(TASK REQUIREMENTS)
Return every line of the records below verbatim, leaving out the pictures.

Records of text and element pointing
/---

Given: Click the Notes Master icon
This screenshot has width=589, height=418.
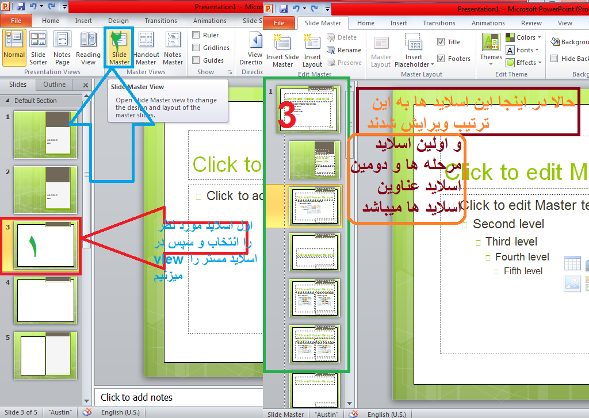Looking at the screenshot, I should coord(173,48).
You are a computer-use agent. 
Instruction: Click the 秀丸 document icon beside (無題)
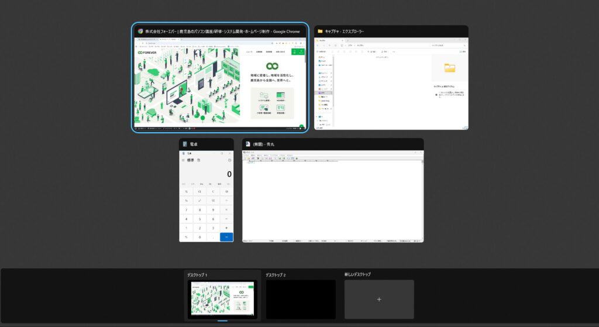point(248,144)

\---

(SOLUTION TO THE EXERCISE)
Given: Click the Notes Master icon
This screenshot has width=589, height=418.
Looking at the screenshot, I should coord(173,48).
You are a computer-use agent. 
Instruction: Click the 秀丸 document icon beside (無題)
point(248,144)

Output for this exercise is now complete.